The Palestinian Authority doesn’t trust Kerry, either, said Adli Sadiq in Al-Hayat al-Jadidah (West Bank). The “failed and hated mediator” came to negotiate a cease-fire only after it was reported that an Israeli soldier had been captured. The deaths of hundreds of Palestinian civilians, including scores of children, apparently failed to move him. When he did arrive, he talked to Hamas allies instead of Abbas’s Fatah movement and the elected Palestinian leadership. From now on, Palestinians just might “refuse to listen” to the secretary of state.

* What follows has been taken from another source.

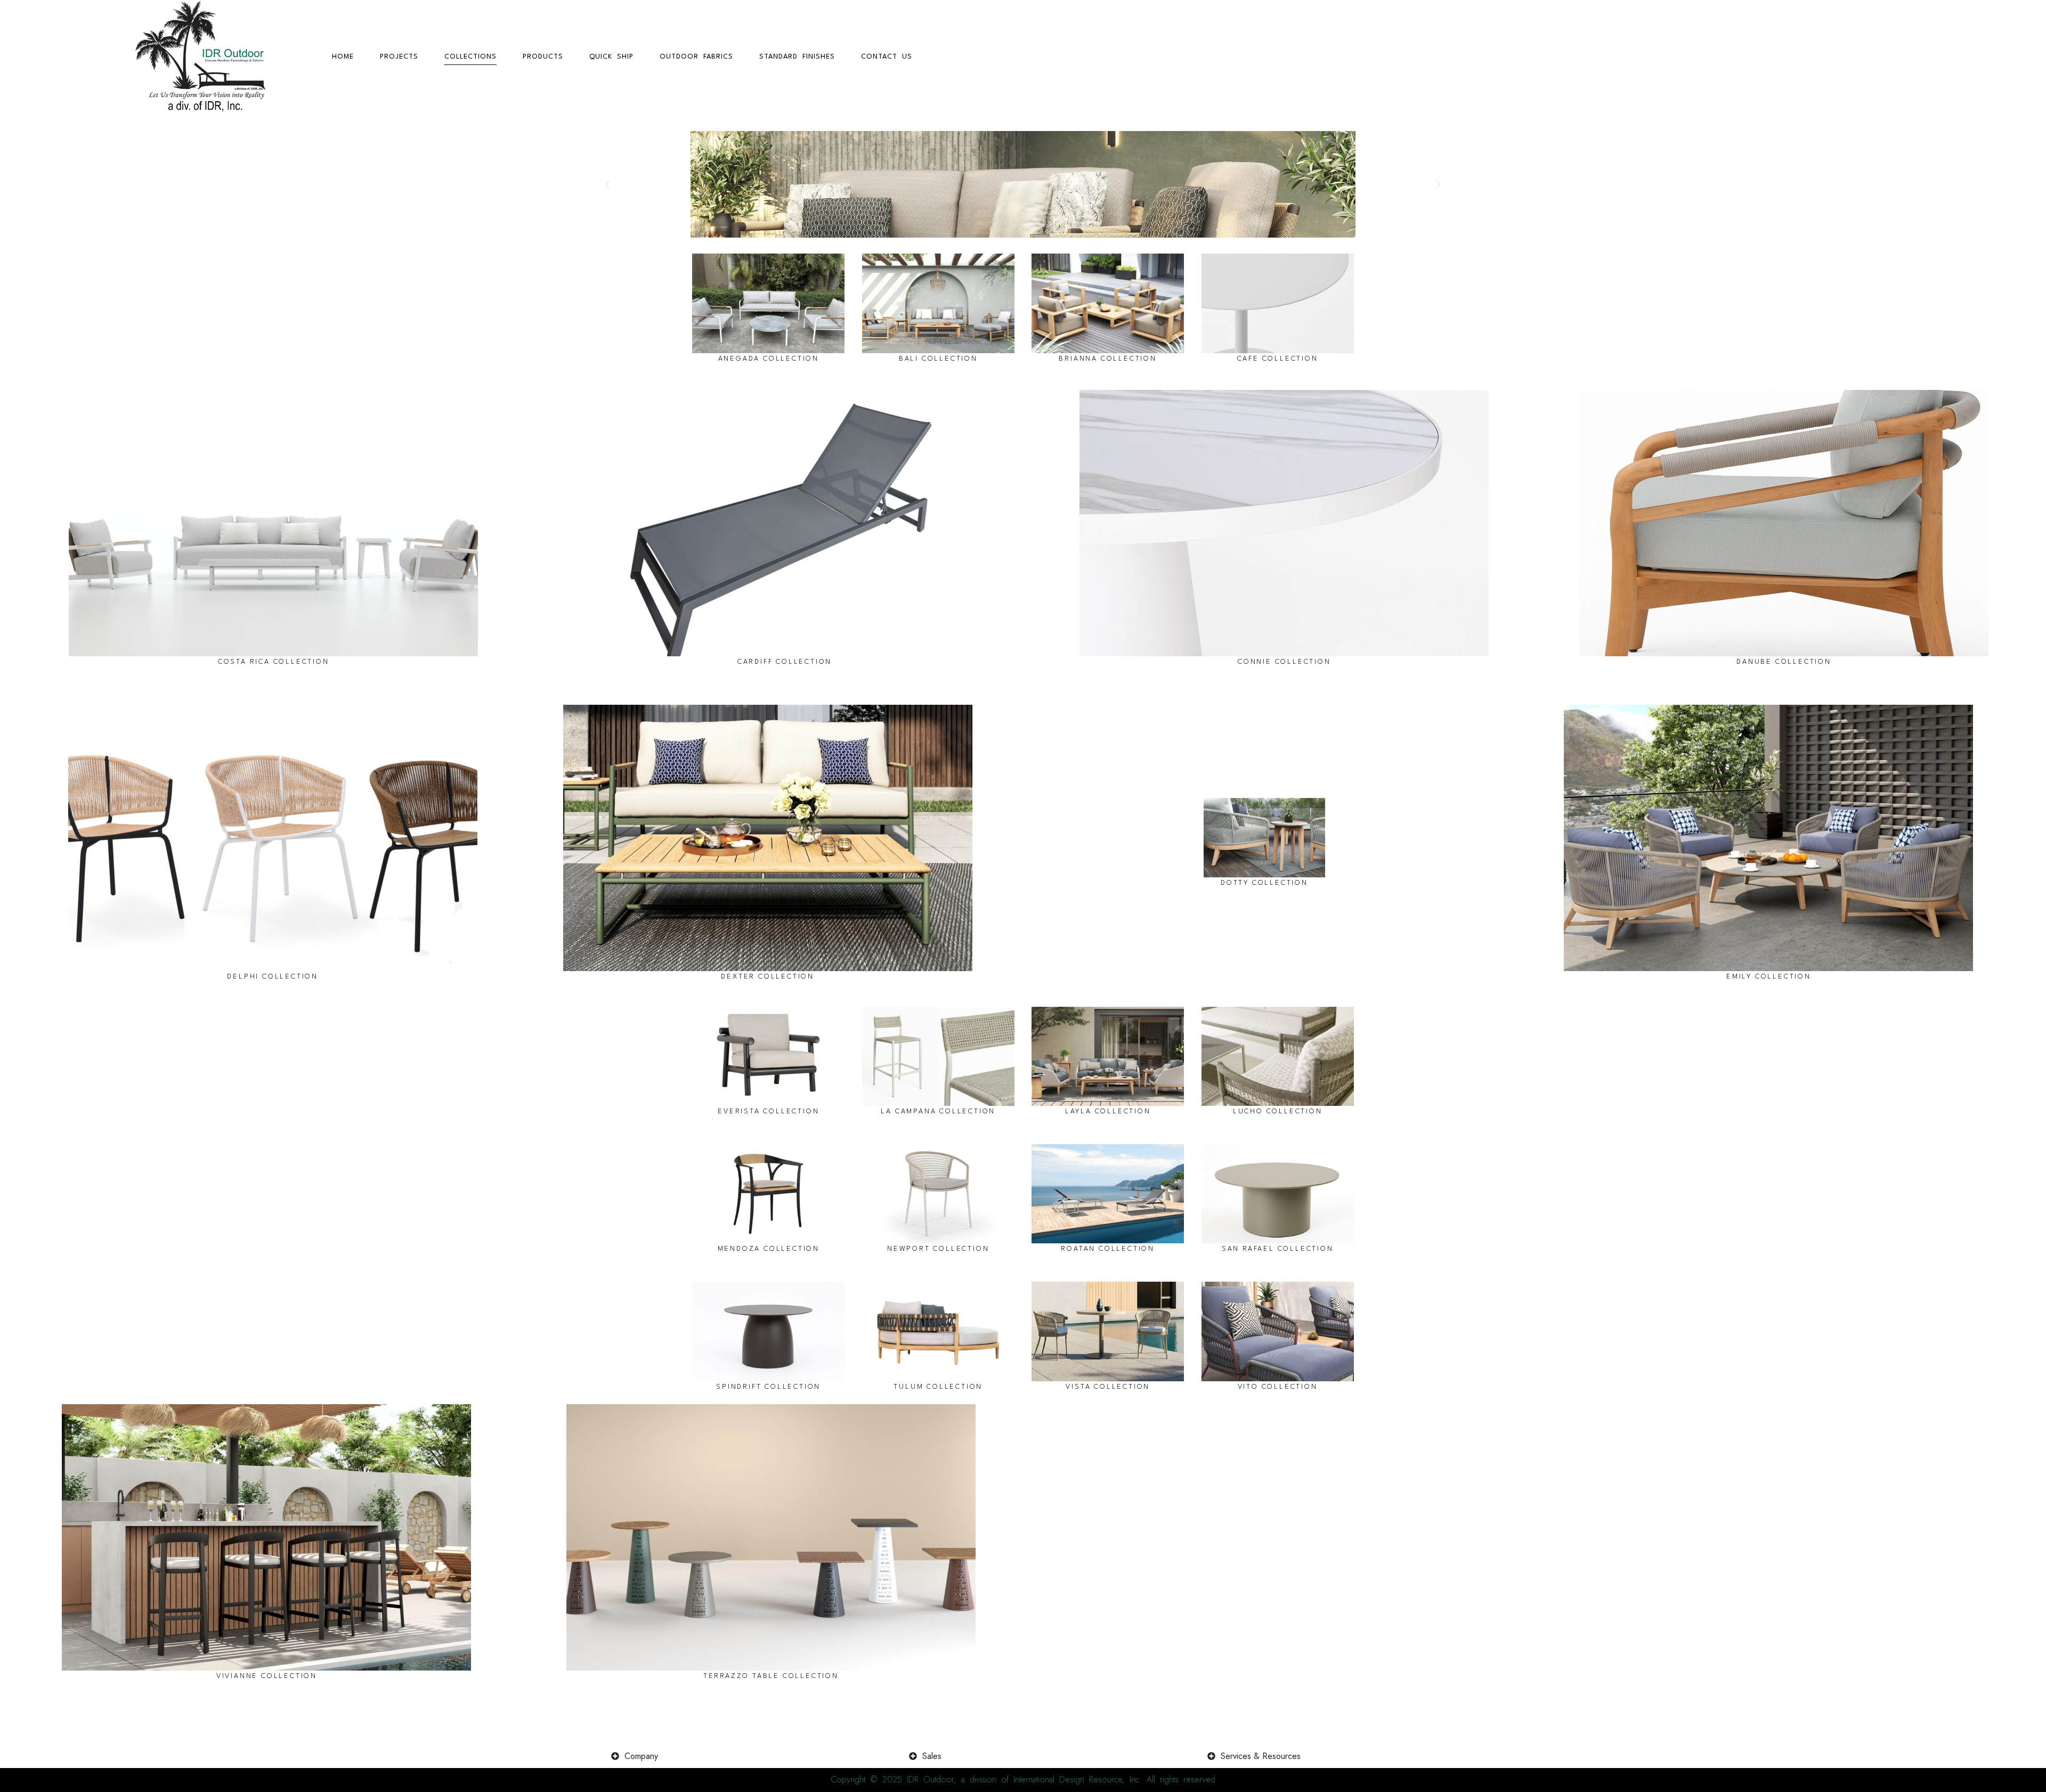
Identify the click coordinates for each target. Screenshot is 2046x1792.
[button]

Don’t blame Kerry, said Samir Atallah in Asharq Al-Awsat (U.K.). He’s just the foreign-policy face of a weak U.S. administration. Barack Obama is “a president who never stops going back on his words.” His position on Gaza has changed multiple times, “demonstrating America’s confused vision and weak foreign policy.” No wonder nobody respects U.S. diplomats anymore, said Muhammad al-Mihmid in Akhbar al-Khaleej (Bahrain). Last week Egyptian authorities, “in a brave precedent,” subjected Kerry and his aides to a security screening before allowing them to meet with Egyptian President Abdel-Fattah el-Sissi. With that, Kerry has “become a laughingstock,” and so has the U.S.
August 8, 2014, THE WEEK
THE WEEK describes itself as "The best of U.S. and International Media" and generally presents all sides of an issue. I was shocked to read this article in this week's issue.